#### [Data listing]
···
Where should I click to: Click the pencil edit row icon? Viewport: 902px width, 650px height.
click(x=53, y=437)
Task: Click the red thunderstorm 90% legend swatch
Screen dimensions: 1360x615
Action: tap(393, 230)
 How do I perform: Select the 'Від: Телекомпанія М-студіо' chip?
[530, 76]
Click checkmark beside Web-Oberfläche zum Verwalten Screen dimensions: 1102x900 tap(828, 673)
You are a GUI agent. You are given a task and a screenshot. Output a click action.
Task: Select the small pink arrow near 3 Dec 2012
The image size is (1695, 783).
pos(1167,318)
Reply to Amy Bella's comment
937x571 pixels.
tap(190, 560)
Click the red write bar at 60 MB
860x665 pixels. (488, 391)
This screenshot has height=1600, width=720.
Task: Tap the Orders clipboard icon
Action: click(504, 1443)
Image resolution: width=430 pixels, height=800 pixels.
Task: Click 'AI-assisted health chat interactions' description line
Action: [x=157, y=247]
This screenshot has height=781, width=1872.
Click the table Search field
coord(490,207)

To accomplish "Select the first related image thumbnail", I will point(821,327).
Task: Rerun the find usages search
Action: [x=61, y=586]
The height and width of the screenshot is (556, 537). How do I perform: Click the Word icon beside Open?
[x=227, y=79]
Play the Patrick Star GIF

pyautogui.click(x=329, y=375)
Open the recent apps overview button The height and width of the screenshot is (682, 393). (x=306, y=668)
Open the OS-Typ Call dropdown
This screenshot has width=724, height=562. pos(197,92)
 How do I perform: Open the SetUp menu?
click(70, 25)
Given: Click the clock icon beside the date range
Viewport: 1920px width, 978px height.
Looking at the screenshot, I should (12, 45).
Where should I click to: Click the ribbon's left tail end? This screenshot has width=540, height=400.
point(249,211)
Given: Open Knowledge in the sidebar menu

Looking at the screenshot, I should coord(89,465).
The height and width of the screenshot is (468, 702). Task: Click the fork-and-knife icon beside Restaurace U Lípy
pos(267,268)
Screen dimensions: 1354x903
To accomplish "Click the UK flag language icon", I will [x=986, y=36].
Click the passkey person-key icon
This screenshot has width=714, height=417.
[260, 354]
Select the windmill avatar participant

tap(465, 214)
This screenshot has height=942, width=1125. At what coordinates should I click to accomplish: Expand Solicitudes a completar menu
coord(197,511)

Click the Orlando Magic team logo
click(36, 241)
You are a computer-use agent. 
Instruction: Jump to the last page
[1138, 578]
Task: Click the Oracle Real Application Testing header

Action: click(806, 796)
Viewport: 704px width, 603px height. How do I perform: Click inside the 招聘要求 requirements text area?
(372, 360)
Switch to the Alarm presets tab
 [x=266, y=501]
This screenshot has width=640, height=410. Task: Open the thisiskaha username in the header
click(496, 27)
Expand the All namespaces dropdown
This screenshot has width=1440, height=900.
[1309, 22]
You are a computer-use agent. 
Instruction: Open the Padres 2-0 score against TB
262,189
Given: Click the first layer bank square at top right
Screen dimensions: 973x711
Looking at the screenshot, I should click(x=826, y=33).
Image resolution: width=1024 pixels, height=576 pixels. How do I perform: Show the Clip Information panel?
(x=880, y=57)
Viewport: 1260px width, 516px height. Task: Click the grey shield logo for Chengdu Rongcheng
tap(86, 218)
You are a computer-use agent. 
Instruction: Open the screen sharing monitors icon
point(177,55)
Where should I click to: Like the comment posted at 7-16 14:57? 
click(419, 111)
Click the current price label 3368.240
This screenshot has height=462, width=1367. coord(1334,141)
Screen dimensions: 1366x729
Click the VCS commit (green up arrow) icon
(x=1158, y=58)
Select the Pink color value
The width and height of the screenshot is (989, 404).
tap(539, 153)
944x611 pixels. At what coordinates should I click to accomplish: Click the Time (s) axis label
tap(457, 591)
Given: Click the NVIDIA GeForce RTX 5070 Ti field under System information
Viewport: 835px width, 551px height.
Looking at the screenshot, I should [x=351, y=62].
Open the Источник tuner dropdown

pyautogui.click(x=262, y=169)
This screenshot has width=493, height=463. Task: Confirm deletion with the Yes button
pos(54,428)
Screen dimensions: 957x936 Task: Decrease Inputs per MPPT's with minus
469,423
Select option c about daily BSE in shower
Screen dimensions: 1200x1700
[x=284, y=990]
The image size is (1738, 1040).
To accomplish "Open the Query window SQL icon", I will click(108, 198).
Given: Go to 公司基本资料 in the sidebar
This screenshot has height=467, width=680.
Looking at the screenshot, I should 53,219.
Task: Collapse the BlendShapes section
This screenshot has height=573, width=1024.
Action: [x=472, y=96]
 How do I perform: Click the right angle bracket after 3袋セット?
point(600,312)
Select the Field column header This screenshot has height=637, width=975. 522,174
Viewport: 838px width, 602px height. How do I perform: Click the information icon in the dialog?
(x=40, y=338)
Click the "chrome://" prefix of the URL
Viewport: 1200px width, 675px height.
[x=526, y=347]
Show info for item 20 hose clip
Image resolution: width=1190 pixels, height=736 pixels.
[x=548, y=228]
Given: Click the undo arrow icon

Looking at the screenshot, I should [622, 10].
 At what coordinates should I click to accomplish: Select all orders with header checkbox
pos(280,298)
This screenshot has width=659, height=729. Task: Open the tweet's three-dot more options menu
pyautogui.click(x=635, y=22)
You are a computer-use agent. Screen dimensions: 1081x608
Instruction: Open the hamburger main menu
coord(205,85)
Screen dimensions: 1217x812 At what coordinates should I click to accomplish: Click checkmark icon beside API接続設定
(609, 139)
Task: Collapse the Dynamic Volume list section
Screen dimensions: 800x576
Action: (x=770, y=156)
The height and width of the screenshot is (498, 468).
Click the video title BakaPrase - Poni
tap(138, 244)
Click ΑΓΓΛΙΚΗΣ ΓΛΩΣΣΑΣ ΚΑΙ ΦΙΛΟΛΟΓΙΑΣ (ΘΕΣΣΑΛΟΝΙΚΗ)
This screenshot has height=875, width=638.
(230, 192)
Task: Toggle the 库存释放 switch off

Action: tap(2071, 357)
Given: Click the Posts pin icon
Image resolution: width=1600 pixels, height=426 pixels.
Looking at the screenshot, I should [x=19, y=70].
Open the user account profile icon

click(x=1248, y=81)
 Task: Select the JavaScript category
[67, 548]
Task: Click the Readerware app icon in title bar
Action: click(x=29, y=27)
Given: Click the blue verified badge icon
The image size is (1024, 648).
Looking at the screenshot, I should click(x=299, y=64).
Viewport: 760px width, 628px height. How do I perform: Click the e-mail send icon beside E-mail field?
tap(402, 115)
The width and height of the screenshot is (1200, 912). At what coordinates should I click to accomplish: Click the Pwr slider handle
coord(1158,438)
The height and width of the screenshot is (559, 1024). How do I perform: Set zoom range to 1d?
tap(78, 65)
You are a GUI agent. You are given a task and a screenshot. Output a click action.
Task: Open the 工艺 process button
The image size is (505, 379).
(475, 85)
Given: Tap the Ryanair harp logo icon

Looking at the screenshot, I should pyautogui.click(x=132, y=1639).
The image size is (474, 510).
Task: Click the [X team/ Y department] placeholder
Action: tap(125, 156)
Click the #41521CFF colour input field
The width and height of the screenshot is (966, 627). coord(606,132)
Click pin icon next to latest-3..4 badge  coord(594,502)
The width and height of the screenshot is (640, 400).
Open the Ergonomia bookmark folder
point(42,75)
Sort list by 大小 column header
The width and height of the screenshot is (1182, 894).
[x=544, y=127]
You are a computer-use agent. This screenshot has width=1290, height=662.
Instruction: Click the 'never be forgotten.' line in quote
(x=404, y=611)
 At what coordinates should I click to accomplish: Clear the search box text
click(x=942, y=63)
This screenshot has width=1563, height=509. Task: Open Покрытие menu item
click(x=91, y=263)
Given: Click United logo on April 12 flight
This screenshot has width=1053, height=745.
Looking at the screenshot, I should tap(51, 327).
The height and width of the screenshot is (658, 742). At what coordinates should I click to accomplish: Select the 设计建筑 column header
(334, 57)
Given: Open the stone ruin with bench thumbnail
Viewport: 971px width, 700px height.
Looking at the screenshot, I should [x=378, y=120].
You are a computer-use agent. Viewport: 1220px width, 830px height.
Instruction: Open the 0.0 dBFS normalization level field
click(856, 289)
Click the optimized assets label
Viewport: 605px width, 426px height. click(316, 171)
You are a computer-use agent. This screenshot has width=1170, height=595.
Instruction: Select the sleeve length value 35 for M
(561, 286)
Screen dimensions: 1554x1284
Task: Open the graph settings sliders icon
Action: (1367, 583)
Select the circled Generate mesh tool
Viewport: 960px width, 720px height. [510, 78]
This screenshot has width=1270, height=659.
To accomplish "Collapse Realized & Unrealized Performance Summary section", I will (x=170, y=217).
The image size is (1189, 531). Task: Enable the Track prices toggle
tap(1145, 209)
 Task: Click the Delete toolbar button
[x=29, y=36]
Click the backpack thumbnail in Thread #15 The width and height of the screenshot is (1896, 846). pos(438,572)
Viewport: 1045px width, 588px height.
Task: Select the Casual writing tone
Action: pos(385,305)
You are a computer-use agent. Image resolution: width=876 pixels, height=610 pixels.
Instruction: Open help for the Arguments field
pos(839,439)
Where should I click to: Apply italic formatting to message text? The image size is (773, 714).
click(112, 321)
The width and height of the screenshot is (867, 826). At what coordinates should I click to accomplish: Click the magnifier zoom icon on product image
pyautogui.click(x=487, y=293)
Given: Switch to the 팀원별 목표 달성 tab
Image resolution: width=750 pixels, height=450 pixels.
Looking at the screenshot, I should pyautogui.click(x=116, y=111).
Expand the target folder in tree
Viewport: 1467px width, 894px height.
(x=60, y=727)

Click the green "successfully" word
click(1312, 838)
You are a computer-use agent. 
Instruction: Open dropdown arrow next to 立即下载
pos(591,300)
···
#### [What you will do]
From the line holding "Screen dimensions: 957x936" to the line holding "Select the Field", inclusive, restate each line above exactly as written.

#### [Answer for the task]
Screen dimensions: 957x936 Task: Decrease Inputs per MPPT's with minus
469,423
Select option c about daily BSE in shower
Screen dimensions: 1200x1700
[x=284, y=990]
The image size is (1738, 1040).
To accomplish "Open the Query window SQL icon", I will click(108, 198).
Given: Go to 公司基本资料 in the sidebar
This screenshot has height=467, width=680.
Looking at the screenshot, I should 53,219.
Task: Collapse the BlendShapes section
This screenshot has height=573, width=1024.
Action: [x=472, y=96]
 How do I perform: Click the right angle bracket after 3袋セット?
point(600,312)
Select the Field column header This screenshot has height=637, width=975. 522,174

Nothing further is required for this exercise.